[Start of section]

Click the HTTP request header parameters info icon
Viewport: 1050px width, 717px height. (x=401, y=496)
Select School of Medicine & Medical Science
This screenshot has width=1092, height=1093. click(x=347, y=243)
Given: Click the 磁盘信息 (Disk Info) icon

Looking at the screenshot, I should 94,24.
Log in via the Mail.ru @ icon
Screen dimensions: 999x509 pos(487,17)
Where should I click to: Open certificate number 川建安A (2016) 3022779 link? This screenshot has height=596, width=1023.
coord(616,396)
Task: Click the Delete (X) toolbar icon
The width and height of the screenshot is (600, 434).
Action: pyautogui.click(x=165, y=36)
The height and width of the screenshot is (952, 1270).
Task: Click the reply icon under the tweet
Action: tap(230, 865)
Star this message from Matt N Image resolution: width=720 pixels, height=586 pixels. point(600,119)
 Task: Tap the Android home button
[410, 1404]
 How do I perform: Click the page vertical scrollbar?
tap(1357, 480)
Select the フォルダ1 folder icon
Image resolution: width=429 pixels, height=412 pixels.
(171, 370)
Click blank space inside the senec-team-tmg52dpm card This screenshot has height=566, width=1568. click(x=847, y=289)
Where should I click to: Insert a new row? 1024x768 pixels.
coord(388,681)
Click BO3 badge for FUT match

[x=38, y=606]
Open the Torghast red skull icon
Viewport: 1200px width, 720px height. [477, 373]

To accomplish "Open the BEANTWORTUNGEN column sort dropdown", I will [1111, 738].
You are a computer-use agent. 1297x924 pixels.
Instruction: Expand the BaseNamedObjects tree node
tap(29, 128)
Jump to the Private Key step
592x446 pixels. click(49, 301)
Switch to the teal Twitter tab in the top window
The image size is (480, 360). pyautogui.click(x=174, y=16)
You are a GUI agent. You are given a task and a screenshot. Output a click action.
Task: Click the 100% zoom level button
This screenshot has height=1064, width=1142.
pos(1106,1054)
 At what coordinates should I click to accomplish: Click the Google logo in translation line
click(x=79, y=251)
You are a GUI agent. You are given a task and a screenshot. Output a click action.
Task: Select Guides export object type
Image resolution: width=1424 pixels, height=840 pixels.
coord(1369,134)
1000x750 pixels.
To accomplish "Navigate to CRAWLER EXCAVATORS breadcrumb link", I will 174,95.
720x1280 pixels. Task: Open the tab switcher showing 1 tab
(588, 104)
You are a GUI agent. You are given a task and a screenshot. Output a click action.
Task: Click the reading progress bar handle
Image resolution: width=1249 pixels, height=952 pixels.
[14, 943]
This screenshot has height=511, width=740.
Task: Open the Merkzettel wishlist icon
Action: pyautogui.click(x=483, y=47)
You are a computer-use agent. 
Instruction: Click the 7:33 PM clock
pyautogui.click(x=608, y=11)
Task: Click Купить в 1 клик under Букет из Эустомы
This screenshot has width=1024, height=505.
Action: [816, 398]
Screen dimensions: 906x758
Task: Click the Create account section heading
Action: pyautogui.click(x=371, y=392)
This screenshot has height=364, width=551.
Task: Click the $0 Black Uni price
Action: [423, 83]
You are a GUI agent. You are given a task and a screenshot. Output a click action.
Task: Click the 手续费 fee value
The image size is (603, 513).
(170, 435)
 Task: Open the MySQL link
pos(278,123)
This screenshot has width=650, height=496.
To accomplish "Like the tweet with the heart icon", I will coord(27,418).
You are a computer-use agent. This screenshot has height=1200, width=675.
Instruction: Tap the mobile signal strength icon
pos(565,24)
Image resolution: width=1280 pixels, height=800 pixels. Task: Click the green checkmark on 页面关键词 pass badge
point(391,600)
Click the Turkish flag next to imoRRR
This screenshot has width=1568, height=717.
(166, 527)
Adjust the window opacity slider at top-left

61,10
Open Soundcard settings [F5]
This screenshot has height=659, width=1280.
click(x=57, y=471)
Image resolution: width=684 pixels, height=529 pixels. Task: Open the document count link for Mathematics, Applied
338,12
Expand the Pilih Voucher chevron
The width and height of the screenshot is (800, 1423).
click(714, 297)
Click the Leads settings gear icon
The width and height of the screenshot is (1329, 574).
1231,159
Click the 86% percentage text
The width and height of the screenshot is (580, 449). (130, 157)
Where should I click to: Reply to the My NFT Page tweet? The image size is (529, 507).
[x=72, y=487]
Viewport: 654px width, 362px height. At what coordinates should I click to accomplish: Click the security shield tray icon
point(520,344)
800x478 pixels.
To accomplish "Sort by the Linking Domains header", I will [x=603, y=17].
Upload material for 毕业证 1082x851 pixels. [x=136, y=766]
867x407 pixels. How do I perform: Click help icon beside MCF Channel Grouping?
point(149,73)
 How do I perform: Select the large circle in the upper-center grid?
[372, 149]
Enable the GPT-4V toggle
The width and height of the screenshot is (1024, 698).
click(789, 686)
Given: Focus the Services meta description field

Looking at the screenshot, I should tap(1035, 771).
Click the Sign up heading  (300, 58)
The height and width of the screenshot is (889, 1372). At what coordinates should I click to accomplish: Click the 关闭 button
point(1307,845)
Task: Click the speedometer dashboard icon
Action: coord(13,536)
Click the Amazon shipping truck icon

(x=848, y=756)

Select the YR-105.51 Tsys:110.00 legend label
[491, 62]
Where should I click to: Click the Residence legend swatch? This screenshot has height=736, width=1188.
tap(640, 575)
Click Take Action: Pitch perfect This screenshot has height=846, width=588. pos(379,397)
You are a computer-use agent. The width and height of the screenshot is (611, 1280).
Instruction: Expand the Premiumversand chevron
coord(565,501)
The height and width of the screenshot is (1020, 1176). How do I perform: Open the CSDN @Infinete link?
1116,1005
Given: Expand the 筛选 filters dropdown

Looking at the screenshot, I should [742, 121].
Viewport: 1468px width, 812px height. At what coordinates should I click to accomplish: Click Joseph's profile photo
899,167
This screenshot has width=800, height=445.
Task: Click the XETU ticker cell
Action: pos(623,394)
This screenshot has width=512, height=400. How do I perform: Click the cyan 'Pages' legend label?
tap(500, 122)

[End of section]

Brief — Recreate the listing exactly, so that each entry reads as before.

Exercise answer —
Click the HTTP request header parameters info icon
Viewport: 1050px width, 717px height. (x=401, y=496)
Select School of Medicine & Medical Science
This screenshot has width=1092, height=1093. click(x=347, y=243)
Given: Click the 磁盘信息 (Disk Info) icon

Looking at the screenshot, I should 94,24.
Log in via the Mail.ru @ icon
Screen dimensions: 999x509 pos(487,17)
Where should I click to: Open certificate number 川建安A (2016) 3022779 link? This screenshot has height=596, width=1023.
coord(616,396)
Task: Click the Delete (X) toolbar icon
The width and height of the screenshot is (600, 434).
Action: pyautogui.click(x=165, y=36)
The height and width of the screenshot is (952, 1270).
Task: Click the reply icon under the tweet
Action: tap(230, 865)
Star this message from Matt N Image resolution: width=720 pixels, height=586 pixels. point(600,119)
 Task: Tap the Android home button
[410, 1404]
 How do I perform: Click the page vertical scrollbar?
tap(1357, 480)
Select the フォルダ1 folder icon
Image resolution: width=429 pixels, height=412 pixels.
(171, 370)
Click blank space inside the senec-team-tmg52dpm card This screenshot has height=566, width=1568. click(x=847, y=289)
Where should I click to: Insert a new row? 1024x768 pixels.
coord(388,681)
Click BO3 badge for FUT match

[x=38, y=606]
Open the Torghast red skull icon
Viewport: 1200px width, 720px height. [477, 373]

To accomplish "Open the BEANTWORTUNGEN column sort dropdown", I will [1111, 738].
You are a computer-use agent. 1297x924 pixels.
Instruction: Expand the BaseNamedObjects tree node
tap(29, 128)
Jump to the Private Key step
592x446 pixels. click(49, 301)
Switch to the teal Twitter tab in the top window
The image size is (480, 360). pyautogui.click(x=174, y=16)
You are a GUI agent. You are given a task and a screenshot. Output a click action.
Task: Click the 100% zoom level button
This screenshot has height=1064, width=1142.
pos(1106,1054)
 At what coordinates should I click to accomplish: Click the Google logo in translation line
click(x=79, y=251)
You are a GUI agent. You are given a task and a screenshot. Output a click action.
Task: Select Guides export object type
Image resolution: width=1424 pixels, height=840 pixels.
coord(1369,134)
1000x750 pixels.
To accomplish "Navigate to CRAWLER EXCAVATORS breadcrumb link", I will 174,95.
720x1280 pixels. Task: Open the tab switcher showing 1 tab
(588, 104)
You are a GUI agent. You are given a task and a screenshot. Output a click action.
Task: Click the reading progress bar handle
Image resolution: width=1249 pixels, height=952 pixels.
[14, 943]
This screenshot has height=511, width=740.
Task: Open the Merkzettel wishlist icon
Action: pyautogui.click(x=483, y=47)
You are a computer-use agent. 
Instruction: Click the 7:33 PM clock
pyautogui.click(x=608, y=11)
Task: Click Купить в 1 клик under Букет из Эустомы
This screenshot has width=1024, height=505.
Action: [816, 398]
Screen dimensions: 906x758
Task: Click the Create account section heading
Action: pyautogui.click(x=371, y=392)
This screenshot has height=364, width=551.
Task: Click the $0 Black Uni price
Action: [423, 83]
You are a GUI agent. You are given a task and a screenshot. Output a click action.
Task: Click the 手续费 fee value
The image size is (603, 513).
(170, 435)
 Task: Open the MySQL link
pos(278,123)
This screenshot has width=650, height=496.
To accomplish "Like the tweet with the heart icon", I will coord(27,418).
You are a computer-use agent. This screenshot has height=1200, width=675.
Instruction: Tap the mobile signal strength icon
pos(565,24)
Image resolution: width=1280 pixels, height=800 pixels. Task: Click the green checkmark on 页面关键词 pass badge
point(391,600)
Click the Turkish flag next to imoRRR
This screenshot has width=1568, height=717.
(166, 527)
Adjust the window opacity slider at top-left

61,10
Open Soundcard settings [F5]
This screenshot has height=659, width=1280.
click(x=57, y=471)
Image resolution: width=684 pixels, height=529 pixels. Task: Open the document count link for Mathematics, Applied
338,12
Expand the Pilih Voucher chevron
The width and height of the screenshot is (800, 1423).
click(714, 297)
Click the Leads settings gear icon
The width and height of the screenshot is (1329, 574).
1231,159
Click the 86% percentage text
The width and height of the screenshot is (580, 449). (130, 157)
Where should I click to: Reply to the My NFT Page tweet? The image size is (529, 507).
[x=72, y=487]
Viewport: 654px width, 362px height. At what coordinates should I click to accomplish: Click the security shield tray icon
point(520,344)
800x478 pixels.
To accomplish "Sort by the Linking Domains header", I will [x=603, y=17].
Upload material for 毕业证 1082x851 pixels. [x=136, y=766]
867x407 pixels. How do I perform: Click help icon beside MCF Channel Grouping?
point(149,73)
 How do I perform: Select the large circle in the upper-center grid?
[372, 149]
Enable the GPT-4V toggle
The width and height of the screenshot is (1024, 698).
click(789, 686)
Given: Focus the Services meta description field

Looking at the screenshot, I should tap(1035, 771).
Click the Sign up heading  (300, 58)
The height and width of the screenshot is (889, 1372). At what coordinates should I click to accomplish: Click the 关闭 button
point(1307,845)
Task: Click the speedometer dashboard icon
Action: coord(13,536)
Click the Amazon shipping truck icon

(x=848, y=756)

Select the YR-105.51 Tsys:110.00 legend label
[491, 62]
Where should I click to: Click the Residence legend swatch? This screenshot has height=736, width=1188.
tap(640, 575)
Click Take Action: Pitch perfect This screenshot has height=846, width=588. pos(379,397)
You are a computer-use agent. The width and height of the screenshot is (611, 1280).
Instruction: Expand the Premiumversand chevron
coord(565,501)
The height and width of the screenshot is (1020, 1176). How do I perform: Open the CSDN @Infinete link?
1116,1005
Given: Expand the 筛选 filters dropdown

Looking at the screenshot, I should [742, 121].
Viewport: 1468px width, 812px height. At what coordinates should I click to accomplish: Click Joseph's profile photo
899,167
This screenshot has width=800, height=445.
Task: Click the XETU ticker cell
Action: pos(623,394)
This screenshot has width=512, height=400. How do I perform: Click the cyan 'Pages' legend label?
tap(500, 122)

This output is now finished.